→ **Provided data**:
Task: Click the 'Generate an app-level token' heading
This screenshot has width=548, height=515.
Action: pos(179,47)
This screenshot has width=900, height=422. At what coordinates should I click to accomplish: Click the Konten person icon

==

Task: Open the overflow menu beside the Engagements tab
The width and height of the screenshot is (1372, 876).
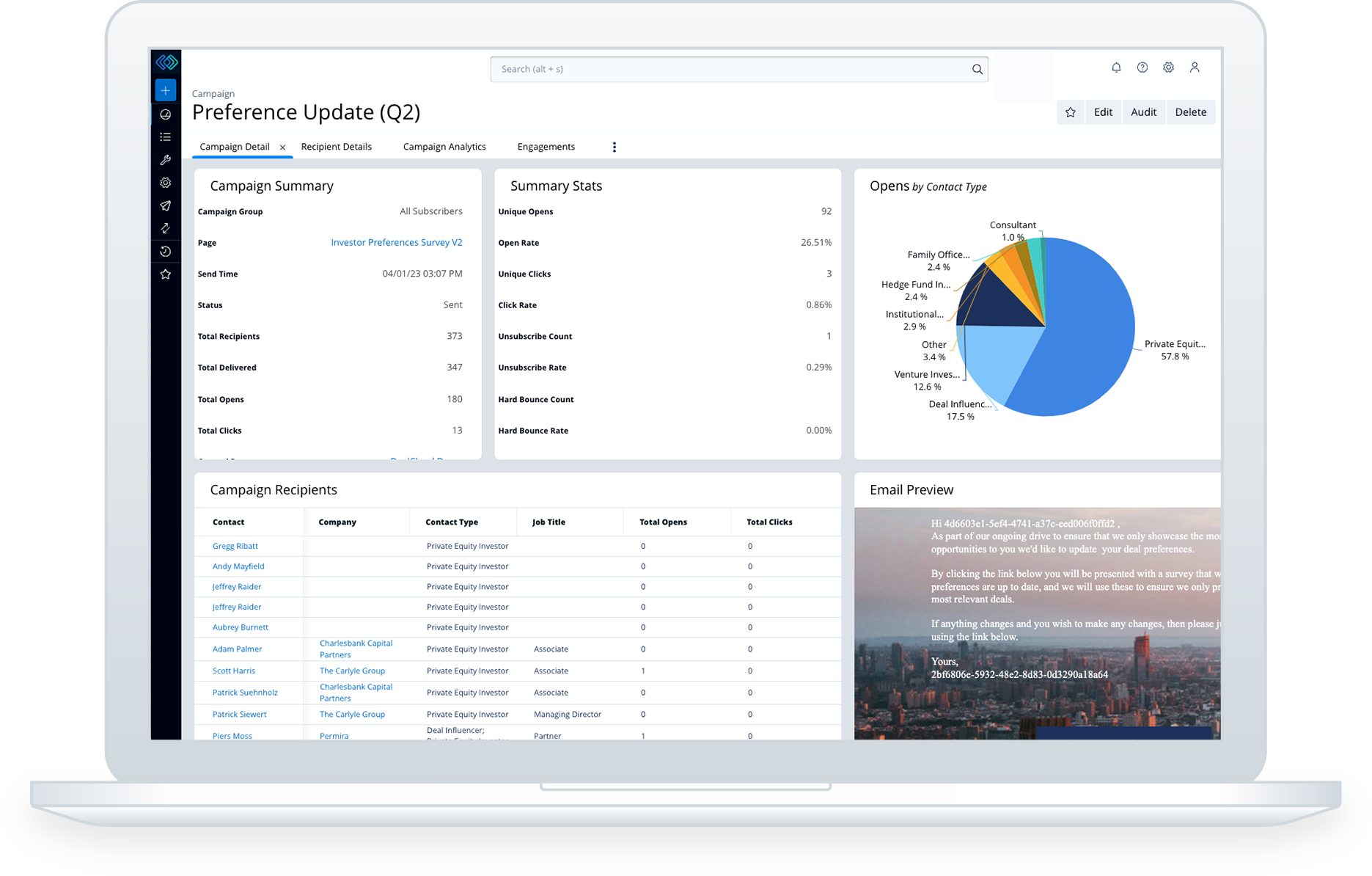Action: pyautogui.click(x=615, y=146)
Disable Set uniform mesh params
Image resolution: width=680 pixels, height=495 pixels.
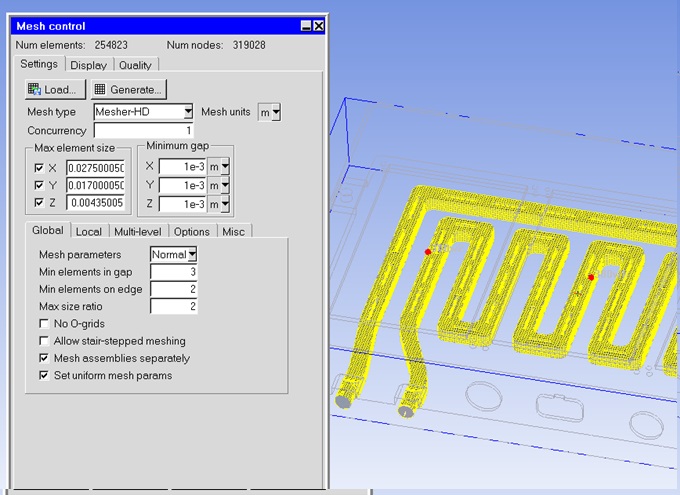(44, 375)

==

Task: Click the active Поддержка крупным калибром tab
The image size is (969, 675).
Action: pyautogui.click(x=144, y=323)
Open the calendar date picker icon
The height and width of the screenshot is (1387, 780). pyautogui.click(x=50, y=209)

→ **What to work on**:
Please transcribe the lines from the one with "Task: Click the active" up to and including the one with "The height and", keeping every character unchanged.

→ **Completed task**:
Task: Click the active Поддержка крупным калибром tab
The image size is (969, 675).
Action: pyautogui.click(x=144, y=323)
Open the calendar date picker icon
The height and width of the screenshot is (1387, 780). pyautogui.click(x=50, y=209)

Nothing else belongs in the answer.